YOUR GOAL
Using the records below, report how many lines include "computer", and give no more than the number.

= = = = = = =

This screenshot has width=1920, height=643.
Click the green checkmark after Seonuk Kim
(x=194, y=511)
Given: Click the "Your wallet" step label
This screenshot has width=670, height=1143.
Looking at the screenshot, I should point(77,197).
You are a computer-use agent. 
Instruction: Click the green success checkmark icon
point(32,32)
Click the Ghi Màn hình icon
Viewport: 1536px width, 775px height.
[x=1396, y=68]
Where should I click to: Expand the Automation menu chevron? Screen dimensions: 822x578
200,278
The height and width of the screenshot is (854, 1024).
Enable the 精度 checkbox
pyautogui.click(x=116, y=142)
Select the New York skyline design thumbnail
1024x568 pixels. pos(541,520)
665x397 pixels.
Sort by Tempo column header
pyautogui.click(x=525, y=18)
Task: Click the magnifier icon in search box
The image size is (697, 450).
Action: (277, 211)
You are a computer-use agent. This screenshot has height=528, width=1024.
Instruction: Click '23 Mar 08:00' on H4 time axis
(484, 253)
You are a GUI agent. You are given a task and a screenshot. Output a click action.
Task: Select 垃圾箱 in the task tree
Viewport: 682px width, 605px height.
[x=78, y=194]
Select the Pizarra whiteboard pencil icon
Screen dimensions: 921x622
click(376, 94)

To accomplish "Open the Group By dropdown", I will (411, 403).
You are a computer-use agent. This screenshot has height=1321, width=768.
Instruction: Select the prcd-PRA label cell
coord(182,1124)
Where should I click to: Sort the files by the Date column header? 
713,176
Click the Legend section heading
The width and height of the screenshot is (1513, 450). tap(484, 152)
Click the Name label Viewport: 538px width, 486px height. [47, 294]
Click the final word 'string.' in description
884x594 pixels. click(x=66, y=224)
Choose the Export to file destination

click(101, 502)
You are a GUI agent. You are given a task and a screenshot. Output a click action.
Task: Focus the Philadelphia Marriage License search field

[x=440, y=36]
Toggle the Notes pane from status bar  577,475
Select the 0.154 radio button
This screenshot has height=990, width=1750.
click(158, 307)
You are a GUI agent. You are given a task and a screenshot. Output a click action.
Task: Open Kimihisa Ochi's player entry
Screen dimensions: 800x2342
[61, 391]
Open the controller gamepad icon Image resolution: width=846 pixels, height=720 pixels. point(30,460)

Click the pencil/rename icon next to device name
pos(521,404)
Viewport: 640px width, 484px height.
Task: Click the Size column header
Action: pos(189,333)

= = = = = = =

TASK SOLUTION
3